'World's most beautiful drawing' out of vaults for two-hour outing
A sketch executed by Leonardo da Vinci for his masterpiece The Virgin of the Rocks, one version of which hangs in the National Gallery in London, gets a rare outing today when, for an afternoon, it will be removed from the hi-tech glass case in which it is preserved in the vaults of Turin's Royal Library, along with other treasures of the Renaissance.
For two hours, the exquisite drawing of the angel, described by the Italian art connoisseur Bernard Berenson as the most beautiful drawing in the world, will hang in the library of the Piazza Costello in Turin, in a sumptuous interior designed by the 18th-century Bolognese artist Pelagio Pelagi, to be admired by small guided groups.

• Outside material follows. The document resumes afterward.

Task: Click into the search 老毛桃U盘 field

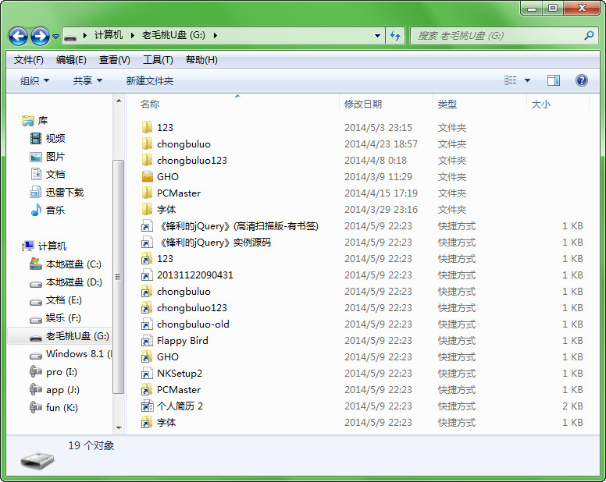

Tomorrow it will be replaced in a glass case that protects it from the atmosphere and returned to the vault, where it becomes a centrepiece of a new show featuring works by Antonello and Jan Van Eyck as well as Leonardo.
The sketch was part of preparation for an altarpiece intended for a chapel in the church of San Francesco in Milan. The version of the painting in the National Gallery is one of the Leonardo works to be examined for the artist's fingerprints in the Universal Leonardo Project, set up to co-ordinate the first scientific examination of all his paintings.
Sister Wendy Beckett, in her book The Story of Painting, writes of the painted angel that it has "an interior wisdom, an artistic wisdom that has no pictorial rival".